As knowledge accumulated behind their dam and threatened to overtop it, the warmists had one last course to lay. Paradoxically it was CLOUD. Long delays with this experiment to explore the microchemical mechanism of the Svensmark effect became the chief excuse for deferring any re-evaluation of the Sun’s role in climate change. When the microchemical mechanism was revealed prematurely by the SKY experiment in Copenhagen and published in 2006, the warmists said, “No particle accelerator? That won’t do! Wait for CLOUD.” When the experiment in Aarhus confirmed the mechanism using a particle accelerator they said, “Oh that’s just the Danes again! Wait for CLOUD.”

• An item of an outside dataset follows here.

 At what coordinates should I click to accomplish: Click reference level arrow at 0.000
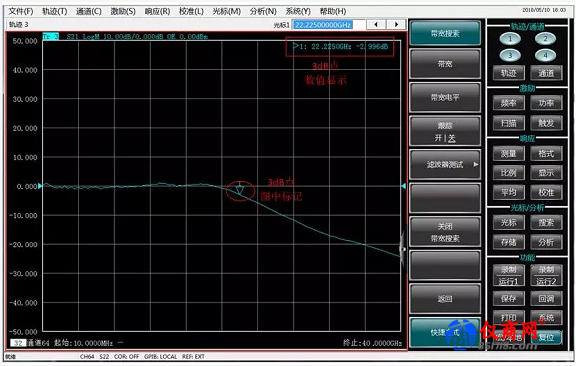(40, 186)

Well they’ve waited and their dam has failed them.
Hall of Shame
Retracing those 14 years, what if physics had functioned as it is supposed to do? What if CLOUD, quickly approved and funded, had verified the Svensmark effect with all the authority of CERN, in the early 2000s. What if the Intergovernmental Panel on Climate Change had done a responsible job, acknowledging the role of the Sun and curtailing the prophecies of catastrophic warming?
For a start there would have no surprise about the “travesty” that global warming has stopped since the mid-1990s, with the Sun becoming sulky. Vast sums might have been saved on misdirected research and technology, and on climate change fests and wheezes of every kind. The world’s poor and their fragile living environment could have had far more useful help than precautions against warming.

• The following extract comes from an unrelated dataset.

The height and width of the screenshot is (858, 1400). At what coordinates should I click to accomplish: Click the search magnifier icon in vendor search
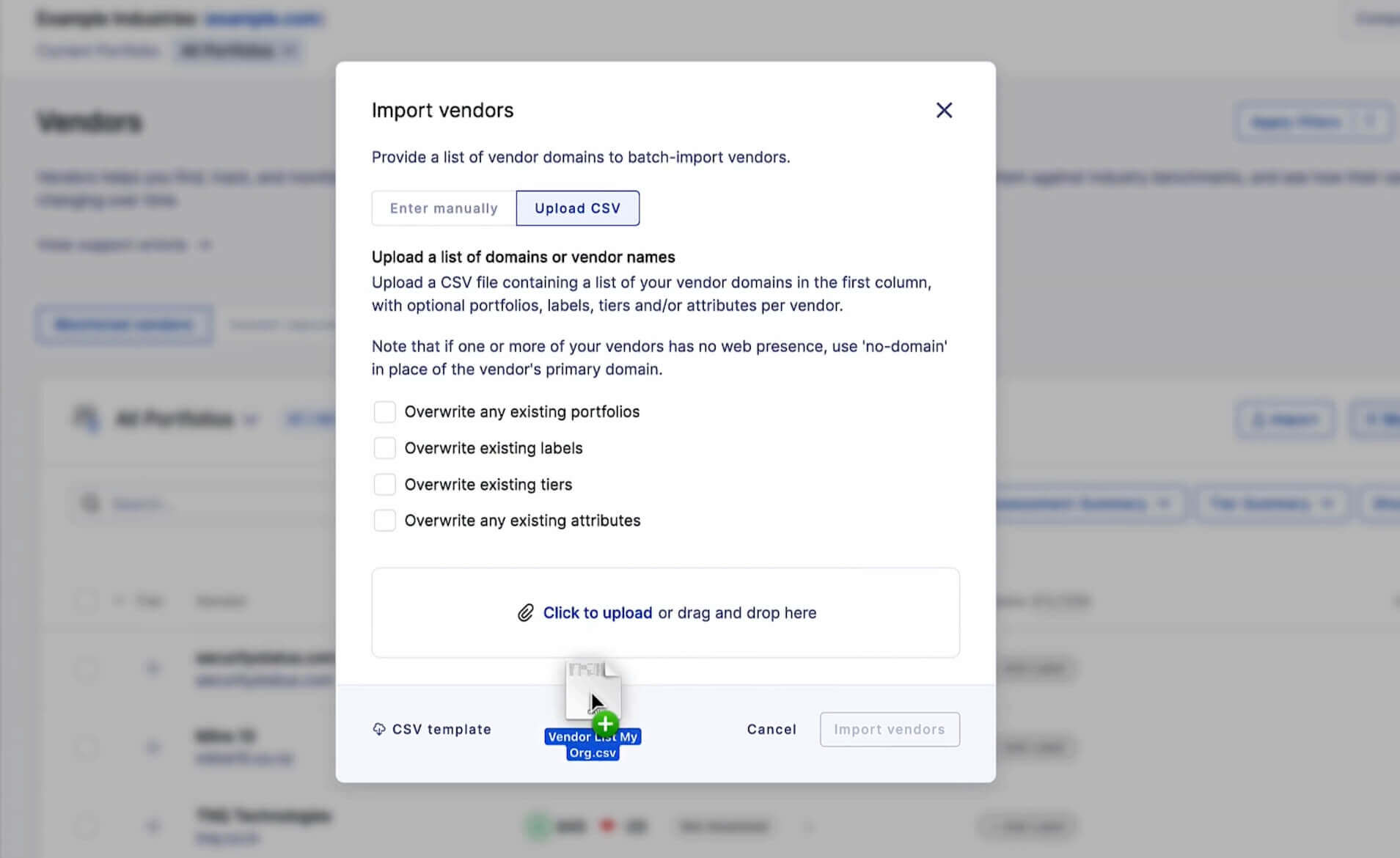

And there would have been less time for so many eminent folk from science, politics, industry, finance, the media and the arts to be taken in by man-made climate catastrophe. (In London, for example, from the Royal Society to the National Theatre.) Sadly for them, in the past ten years they’ve crowded with their warmist badges into a Hall of Shame, like bankers before the crash.
As I reported on May 14th, 2011 in Update on the CERN CLOUD experiment:
From Physics World Head in a CLOUD:
In this special video report for physicsworld.com CLOUD project leader Jasper Kirkby explains what his team is trying to achieve with its experiment. “We’re trying to understand what the connection is between a cosmic ray going through the atmosphere and the creation of so-called aerosol seeds – the seed for a cloud droplet or an ice particle,” Kirkby explains.

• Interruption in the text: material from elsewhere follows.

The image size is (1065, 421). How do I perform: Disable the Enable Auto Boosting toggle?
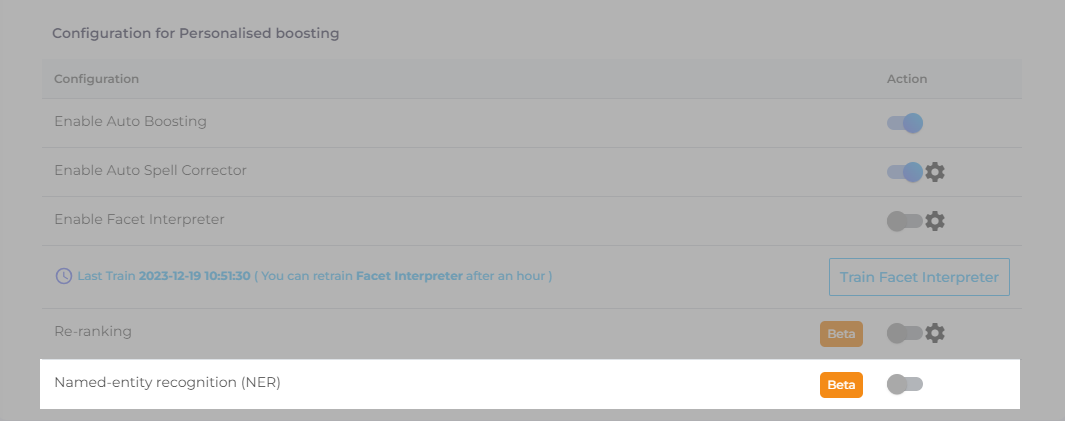click(904, 123)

The CLOUD experiment recreates these cloud-forming processes by directing the beamline at CERN’s proton synchrotron into a stainless-steel chamber containing very pure air and selected trace gases.
One of the aims of the experiment is to discover details of cloud formation that could feed back into climate models. “Everybody agrees that clouds have a huge effect on the climate. But the understanding of how big that effect is is really very poorly known,” says Kirkby.
Here’s the video, click image below to launch it.
=====================================================
More coverage: Big hat tip to WUWT reader “Andrew20”
Cosmic rays get ahead in CLOUD
http://www.rsc.org/chemistryworld/News/2011/August/24081102.asp
Cloud formation may be linked to cosmic rays
http://www.nature.com/news/2011/110824/full/news.2011.504.html
Cloud formation study casts a shadow over certain climate models
======================================================
Update: From Nigel Calder’s blog
A graph they’d prefer you not to notice. Tucked away near the end of online supplementary material, and omitted from the printed CLOUD paper in Nature, it clearly shows how cosmic rays promote the formation of clusters of molecules (“particles”) that in the real atmosphere can grow and seed clouds. In an early-morning experimental run at CERN, starting at 03.45, ultraviolet light began making sulphuric acid molecules in the chamber, while a strong electric field cleansed the air of ions. It also tended to remove molecular clusters made in the neutral environment (n) but some of these accumulated at a low rate. As soon as the electric field was switched off at 04.33, natural cosmic rays (gcr) raining down through the roof of the experimental hall in Geneva helped to build clusters at a higher rate. How do we know they were contributing? Because when, at 04.58, CLOUD simulated stronger cosmic rays with a beam of charged pion particles (ch) from the accelerator, the rate of cluster production became faster still. The various colours are for clusters of different diameters (in nanometres) as recorded by various instruments. The largest (black) took longer to grow than the smallest (blue). This is Fig. S2c from supplementary online material for J. Kirkby et al., Nature, 476, 429-433, © Nature 2011
Let us now assume for one moment that the positive feedback claimed for aCO2 is unity – the CERN result allows us to speculate that that could be the case – and tackle this misnomer ‘greenhouse gas’ with its entirely negative connotations: no atmospheric gas of any stripe acts in exactly the way a greenhouse does.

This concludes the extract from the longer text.